Sébastien Point, secrétaire Sud-santé à l'hôpital de Versailles, évoque "la détresse psychologique des collègues qui doivent fermer les blouses mortuaires quand le patient s'en va". "Même en réa, ils ont beau être préparés, c'est dur", confie-t-il.

"Vous en avez beaucoup qui craquent, beaucoup qui sont en larmes", décrit Nathalie (prénom modifié), infirmière au Kremlin-Bicêtre (Val-de-Marne). Depuis le déclenchement de la crise, elle dort mal la nuit et souffre de brûlures d'estomac. Dans son équipe, neuf de ses collègues ont contracté le coronavirus. Pour elle, "les dégâts psy vont être importants". "Les étudiants, j'en parle même pas", ajoute-t-elle. "Je pense qu'il va y avoir des abandons de formation. On les balance dans la gueule du loup, ils ont 19 ans, ils ne sont pas préparés", dit craindre cette infirmière.

→ **Lignes fournies**
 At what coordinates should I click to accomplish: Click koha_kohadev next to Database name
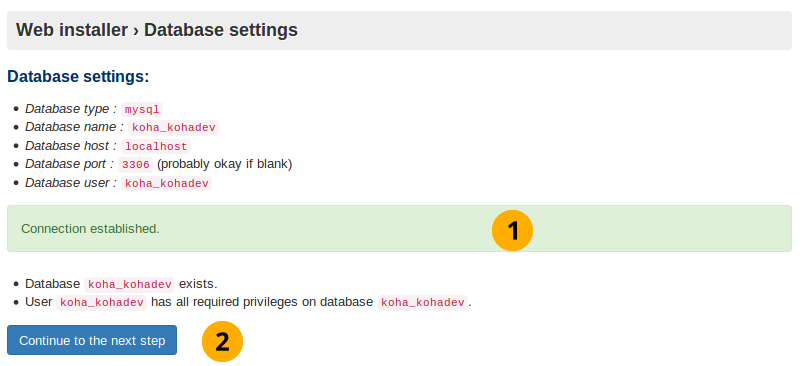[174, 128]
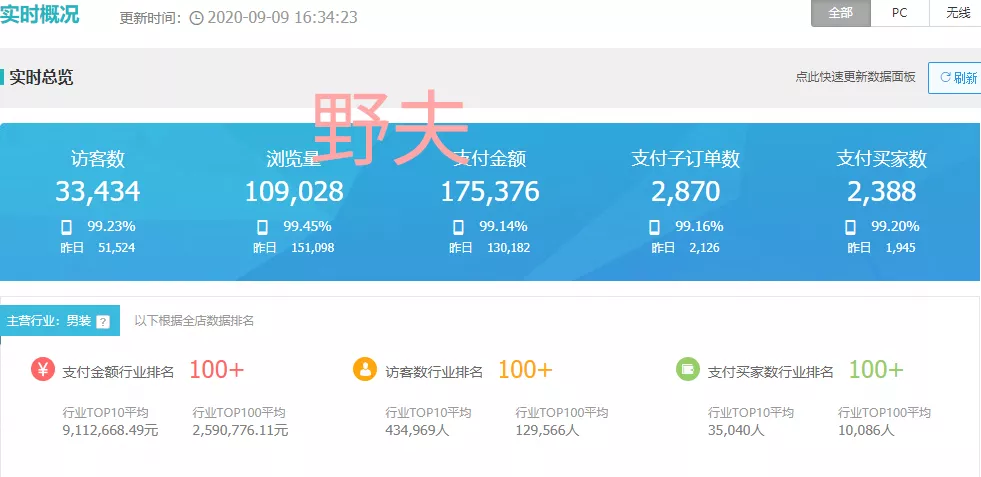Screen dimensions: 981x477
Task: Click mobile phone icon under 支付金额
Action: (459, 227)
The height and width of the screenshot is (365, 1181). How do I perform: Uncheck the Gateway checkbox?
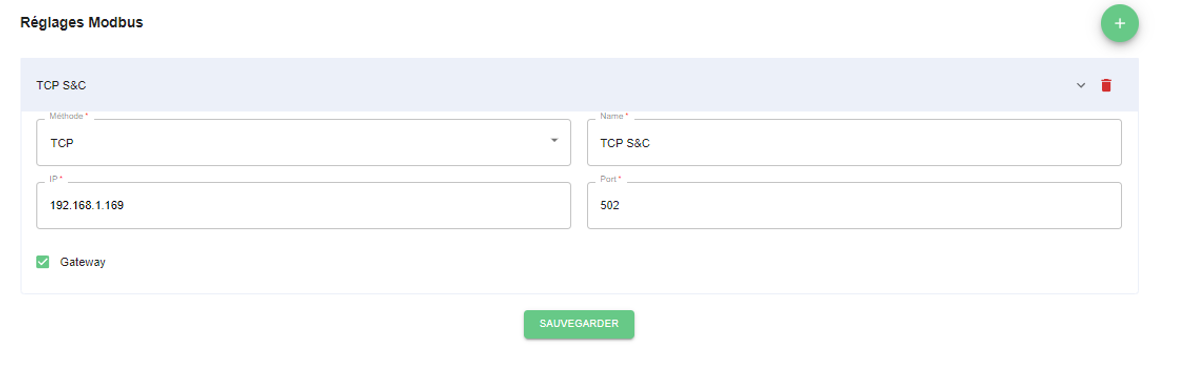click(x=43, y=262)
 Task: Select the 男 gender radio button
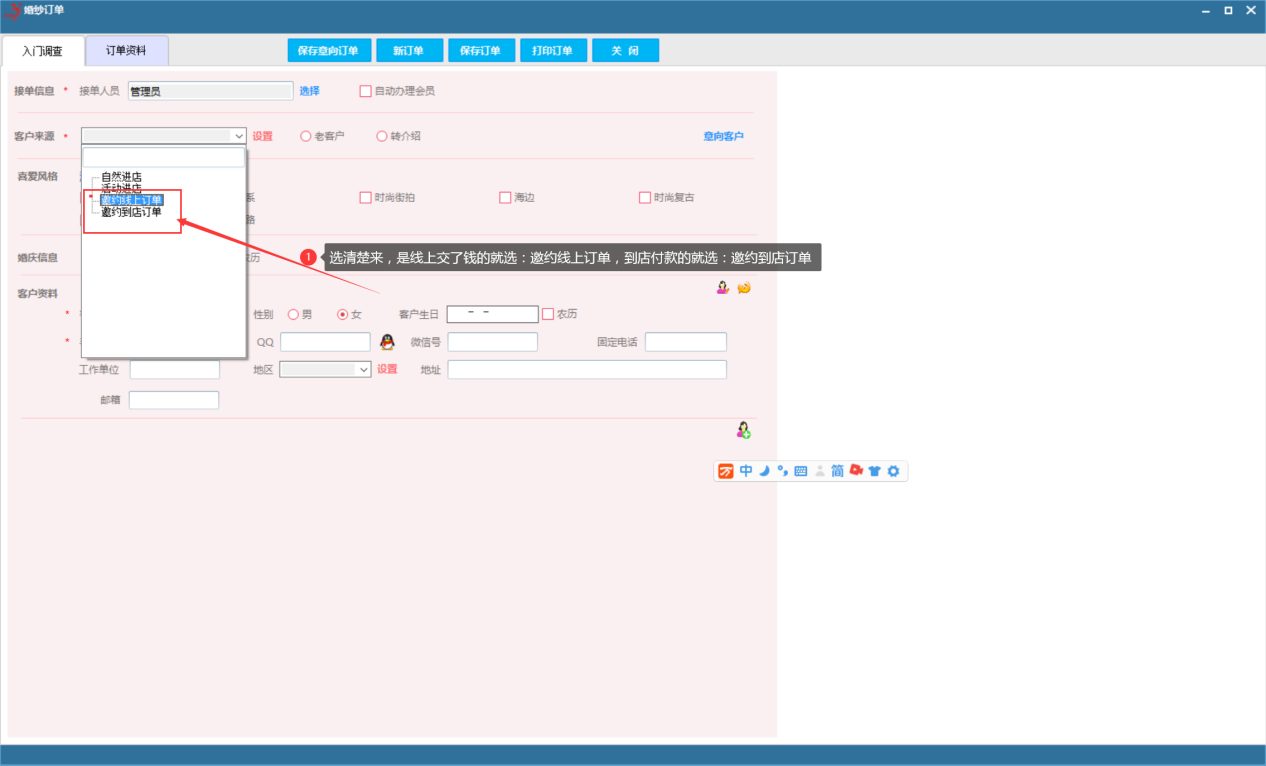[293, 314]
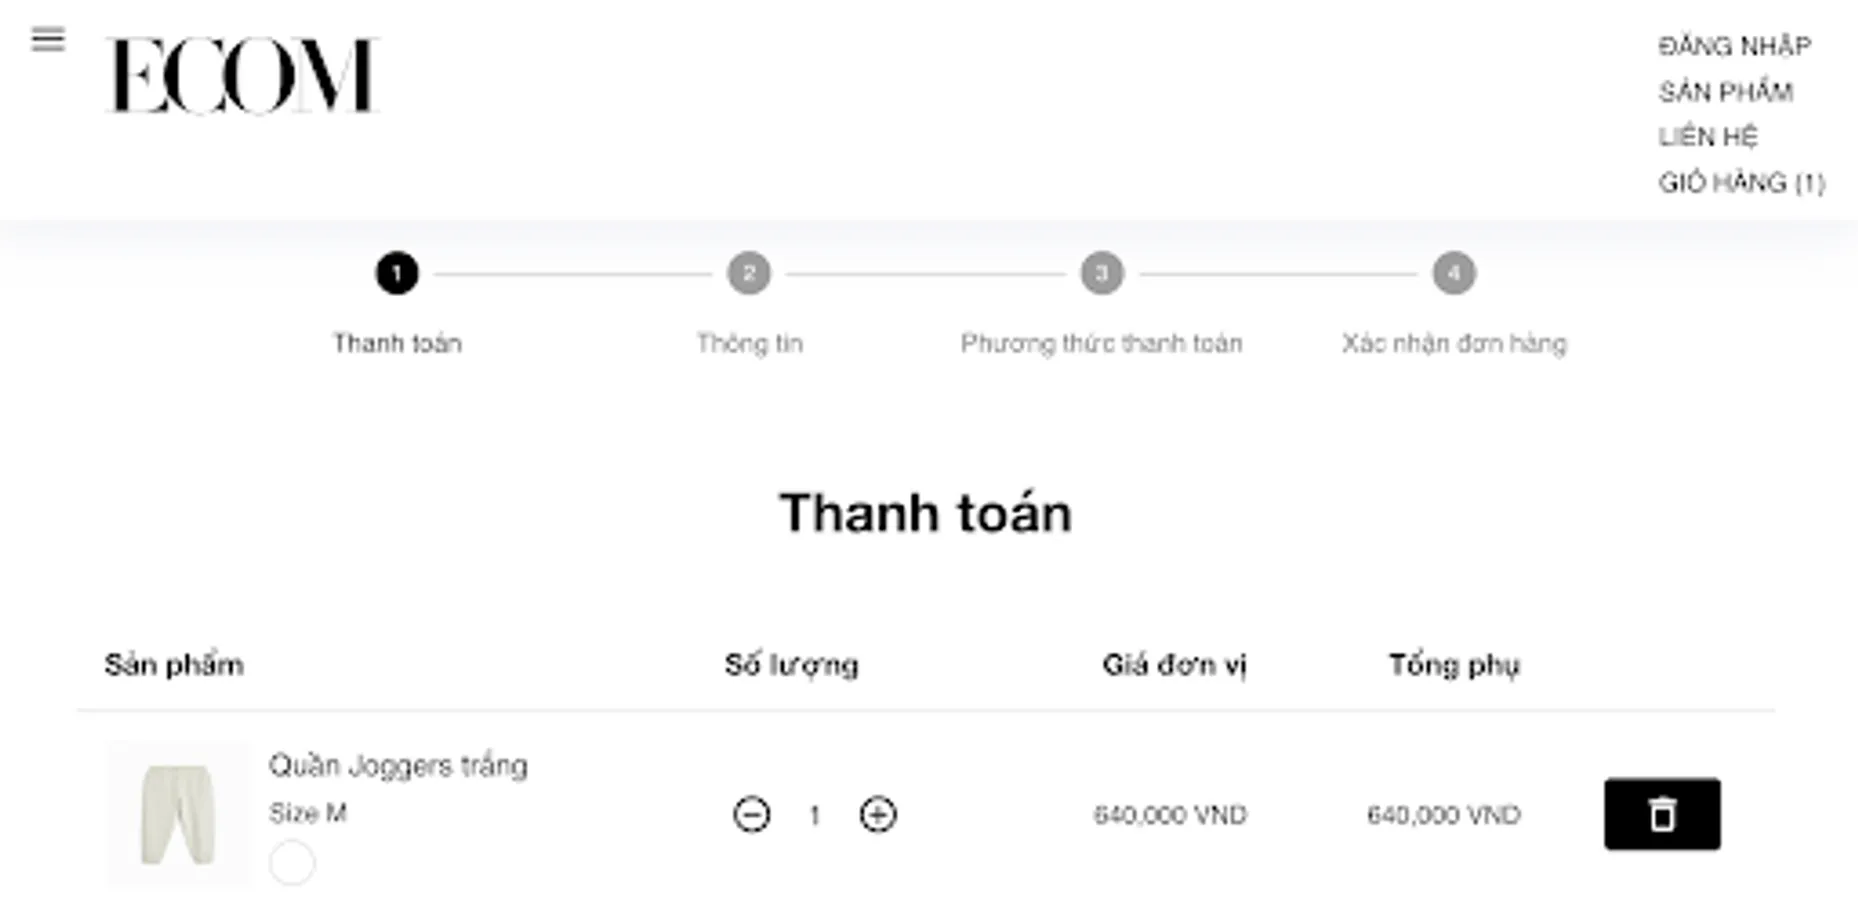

* * *

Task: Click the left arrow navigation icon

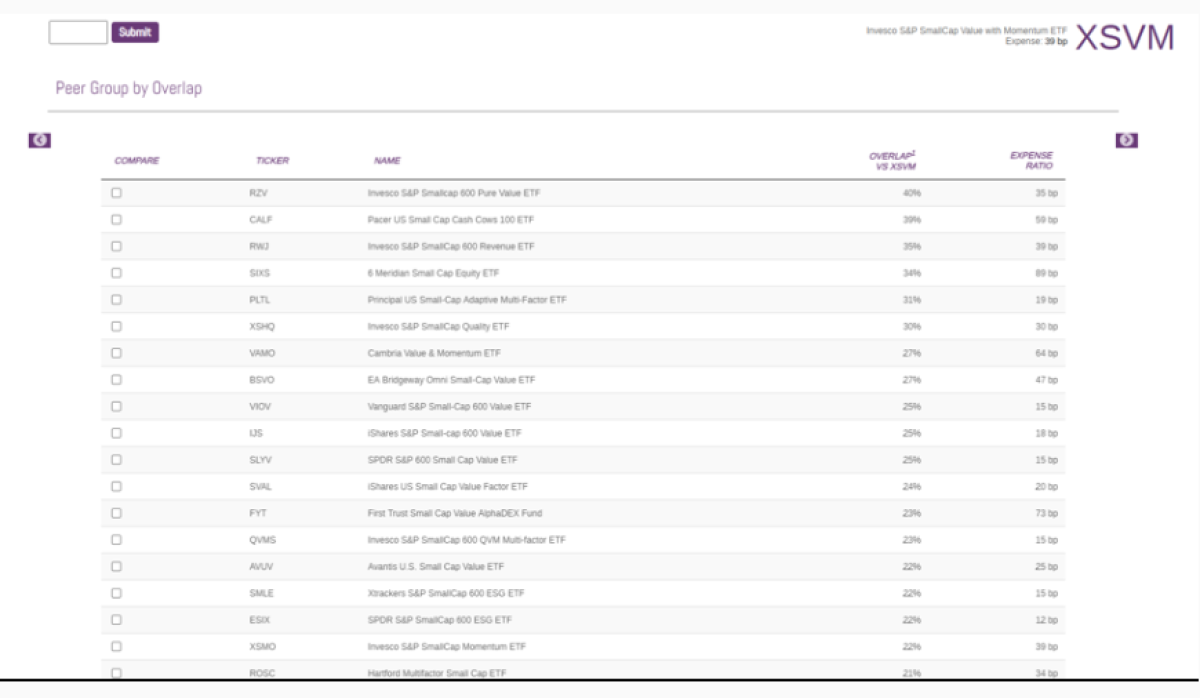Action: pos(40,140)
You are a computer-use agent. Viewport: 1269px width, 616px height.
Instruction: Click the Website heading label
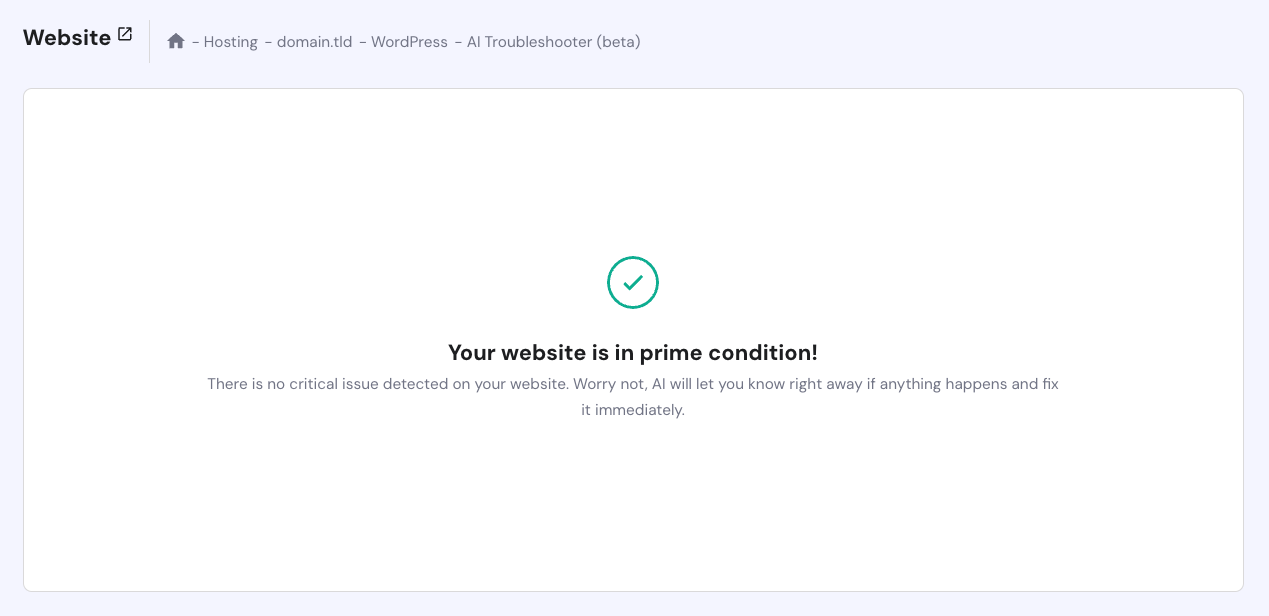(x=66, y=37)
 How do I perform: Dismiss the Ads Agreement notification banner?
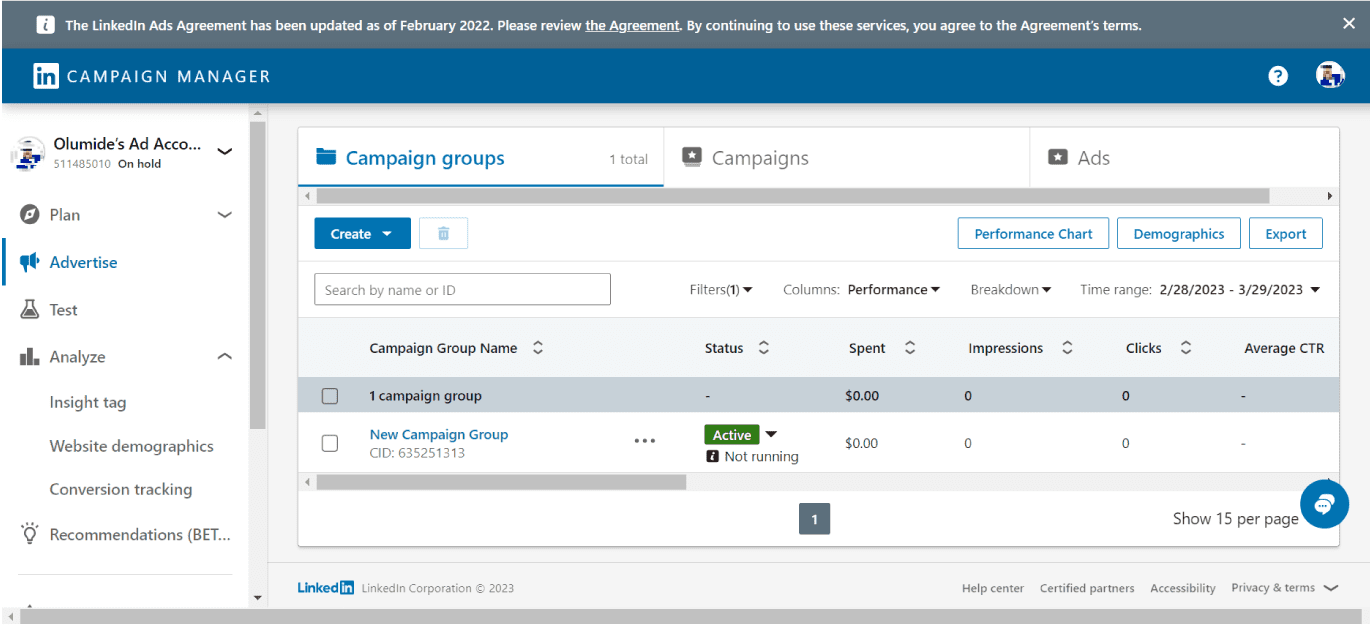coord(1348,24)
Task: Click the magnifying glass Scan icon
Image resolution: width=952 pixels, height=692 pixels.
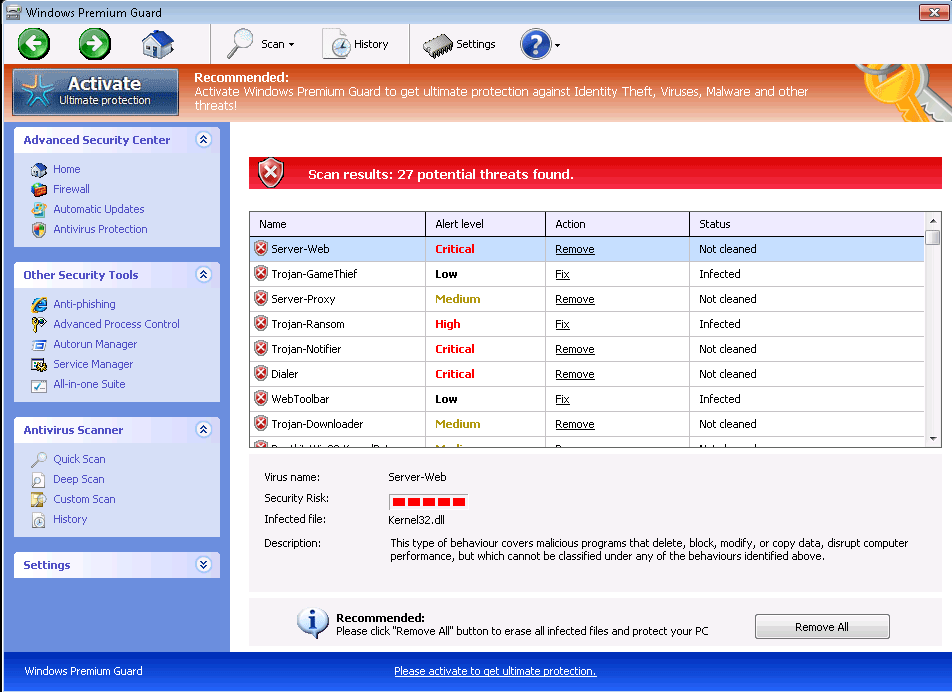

--

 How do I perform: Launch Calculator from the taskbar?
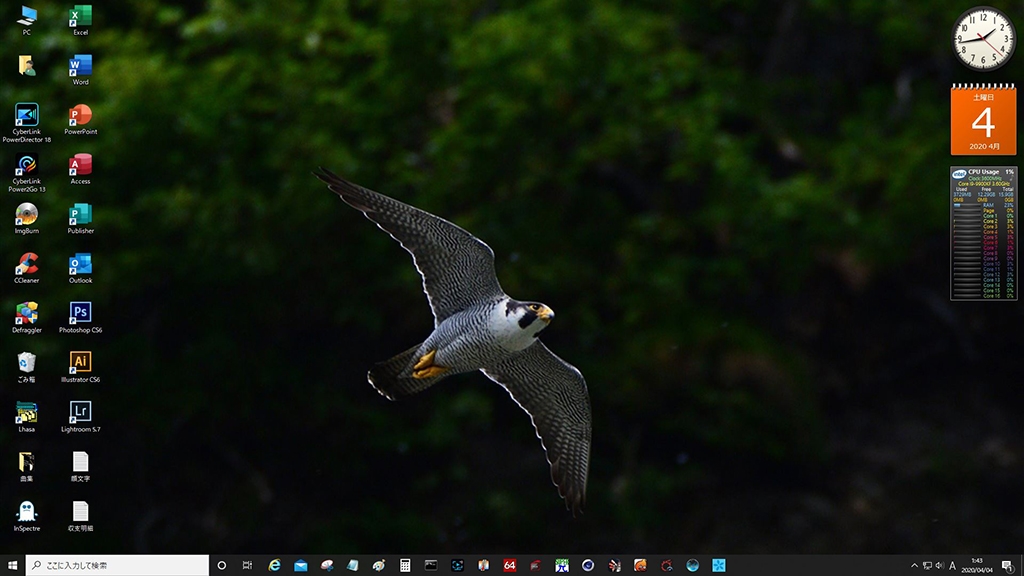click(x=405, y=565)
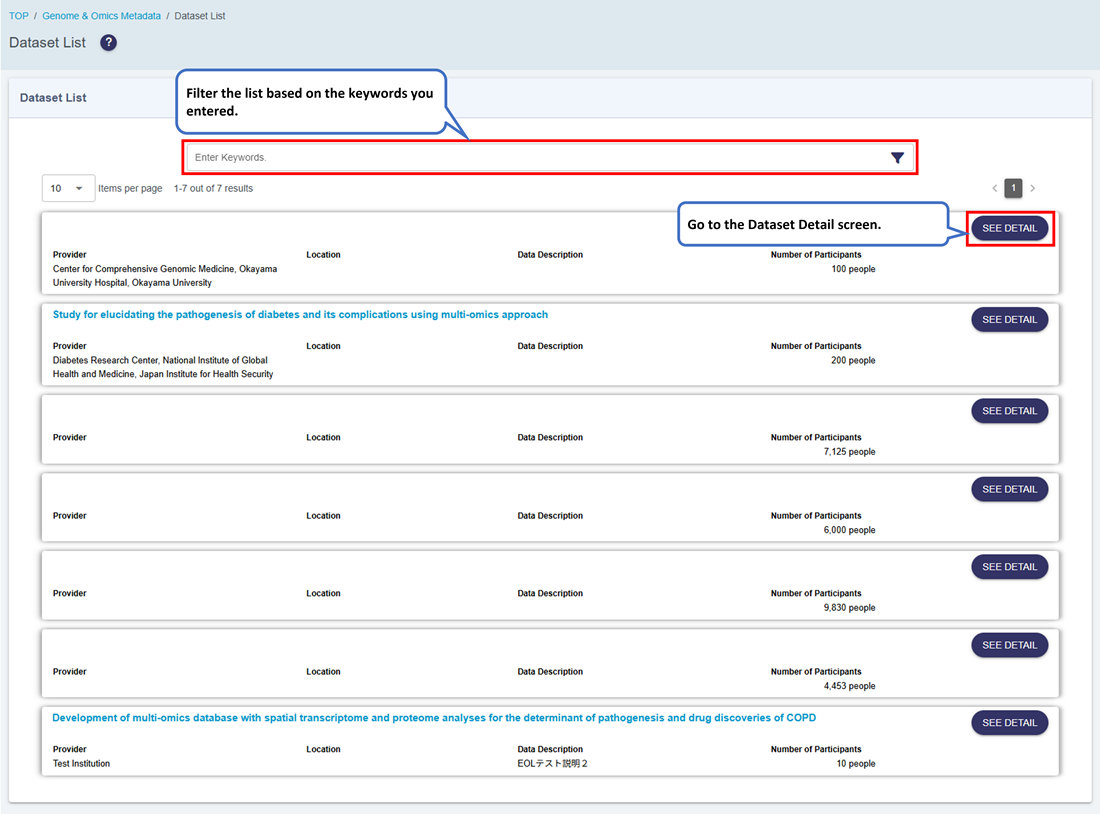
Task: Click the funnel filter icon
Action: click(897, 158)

→ **Consignes**
(a) Recopiez fidèlement un passage de l'extrait sur la détresse des soignants : commencez aux mots « Sébastien Point, secrétaire » et arrêtez-vous après les mots « craindre cette infirmière. ».
(b) Relevez tous les noms de lieux mentionnés dans l'extrait sur la détresse des soignants.
(c) Poursuivez l'extrait sur la détresse des soignants à partir de l'endroit où il s'interrompt.
Les lignes fournies n'interviennent en rien dans ce travail.

→ **Réponses**
(a)
Sébastien Point, secrétaire Sud-santé à l'hôpital de Versailles, évoque "la détresse psychologique des collègues qui doivent fermer les blouses mortuaires quand le patient s'en va". "Même en réa, ils ont beau être préparés, c'est dur", confie-t-il.

"Vous en avez beaucoup qui craquent, beaucoup qui sont en larmes", décrit Nathalie (prénom modifié), infirmière au Kremlin-Bicêtre (Val-de-Marne). Depuis le déclenchement de la crise, elle dort mal la nuit et souffre de brûlures d'estomac. Dans son équipe, neuf de ses collègues ont contracté le coronavirus. Pour elle, "les dégâts psy vont être importants". "Les étudiants, j'en parle même pas", ajoute-t-elle. "Je pense qu'il va y avoir des abandons de formation. On les balance dans la gueule du loup, ils ont 19 ans, ils ne sont pas préparés", dit craindre cette infirmière.

(b) Versailles, Kremlin-Bicêtre, Val-de-Marne

(c)
Un stress dû aussi aux conditions matérielles

Le manque de matériel, partout rationné, accentue le stress ressenti par les personnels soignants. Ils assurent manquer de tout, et en particulier de sur-blouses, indispensables pour prendre en charge les patients. "Dans mon service, on arrive au bout du stock dans un ou deux jours peut-être", estime Cathy Le Gac, infirmière en réanimation à l'hôpital Beaujon de Clichy (Hauts-de-Seine). Au-delà, aucune visibilité, donc "on nous demande de les réutiliser" alors qu'elles sont à usage unique, raconte-t-elle. A Versailles, certains soignants se sont confectionnés des protections artisanales avec des sacs poubelles. "Tout est fait de bric et de broc, tout est sur du flux tendu", s'énerve Cathy Le Gac.

"On n'est pas des militaires, on est des soignants, on n'a pas signé pour ça, pour risquer notre vie", surenchérit Sébastien Point.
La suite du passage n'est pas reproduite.